:: ENTRIES PROVIDED

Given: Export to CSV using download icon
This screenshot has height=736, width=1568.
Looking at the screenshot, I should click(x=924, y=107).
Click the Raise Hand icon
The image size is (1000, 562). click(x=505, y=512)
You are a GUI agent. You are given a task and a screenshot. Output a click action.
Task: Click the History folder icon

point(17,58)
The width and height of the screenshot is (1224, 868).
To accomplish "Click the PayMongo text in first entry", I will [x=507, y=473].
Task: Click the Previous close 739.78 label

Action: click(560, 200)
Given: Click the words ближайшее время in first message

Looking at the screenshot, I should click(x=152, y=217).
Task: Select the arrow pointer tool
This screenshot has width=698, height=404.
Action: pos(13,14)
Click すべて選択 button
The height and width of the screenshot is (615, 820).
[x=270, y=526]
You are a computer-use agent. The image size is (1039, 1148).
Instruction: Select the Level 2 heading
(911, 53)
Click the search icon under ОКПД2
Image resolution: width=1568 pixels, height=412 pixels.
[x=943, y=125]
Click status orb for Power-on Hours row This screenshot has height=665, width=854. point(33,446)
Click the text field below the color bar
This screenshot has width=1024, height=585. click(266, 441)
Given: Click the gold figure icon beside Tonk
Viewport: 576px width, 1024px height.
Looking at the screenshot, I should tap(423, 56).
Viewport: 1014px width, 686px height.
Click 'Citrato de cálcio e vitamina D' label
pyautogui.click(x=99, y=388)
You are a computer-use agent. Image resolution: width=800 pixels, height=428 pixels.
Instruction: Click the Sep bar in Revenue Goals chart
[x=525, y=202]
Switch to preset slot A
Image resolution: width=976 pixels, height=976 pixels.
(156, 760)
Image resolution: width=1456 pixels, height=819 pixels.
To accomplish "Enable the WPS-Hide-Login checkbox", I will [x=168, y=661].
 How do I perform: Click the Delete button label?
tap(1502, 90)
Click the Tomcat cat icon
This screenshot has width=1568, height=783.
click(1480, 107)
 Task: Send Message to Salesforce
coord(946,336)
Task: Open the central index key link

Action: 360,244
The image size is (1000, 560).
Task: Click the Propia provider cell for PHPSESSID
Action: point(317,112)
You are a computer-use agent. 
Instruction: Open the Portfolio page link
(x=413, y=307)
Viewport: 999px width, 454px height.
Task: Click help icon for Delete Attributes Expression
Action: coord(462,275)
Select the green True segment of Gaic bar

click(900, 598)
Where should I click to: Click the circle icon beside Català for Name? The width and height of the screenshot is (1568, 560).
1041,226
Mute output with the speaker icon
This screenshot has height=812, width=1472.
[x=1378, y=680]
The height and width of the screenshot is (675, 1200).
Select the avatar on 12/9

::::

EXERCISE AIM: Beginning at the first line above, repeat exactly until the line containing "Viewport: 1014px width, 686px height.", which is included.

TASK RESULT:
Given: Export to CSV using download icon
This screenshot has height=736, width=1568.
Looking at the screenshot, I should click(x=924, y=107).
Click the Raise Hand icon
The image size is (1000, 562). click(x=505, y=512)
You are a GUI agent. You are given a task and a screenshot. Output a click action.
Task: Click the History folder icon

point(17,58)
The width and height of the screenshot is (1224, 868).
To accomplish "Click the PayMongo text in first entry", I will [x=507, y=473].
Task: Click the Previous close 739.78 label

Action: click(560, 200)
Given: Click the words ближайшее время in first message

Looking at the screenshot, I should click(x=152, y=217).
Task: Select the arrow pointer tool
This screenshot has width=698, height=404.
Action: pos(13,14)
Click すべて選択 button
The height and width of the screenshot is (615, 820).
[x=270, y=526]
You are a computer-use agent. The image size is (1039, 1148).
Instruction: Select the Level 2 heading
(911, 53)
Click the search icon under ОКПД2
Image resolution: width=1568 pixels, height=412 pixels.
[x=943, y=125]
Click status orb for Power-on Hours row This screenshot has height=665, width=854. point(33,446)
Click the text field below the color bar
This screenshot has width=1024, height=585. click(266, 441)
Given: Click the gold figure icon beside Tonk
Viewport: 576px width, 1024px height.
Looking at the screenshot, I should tap(423, 56).
Viewport: 1014px width, 686px height.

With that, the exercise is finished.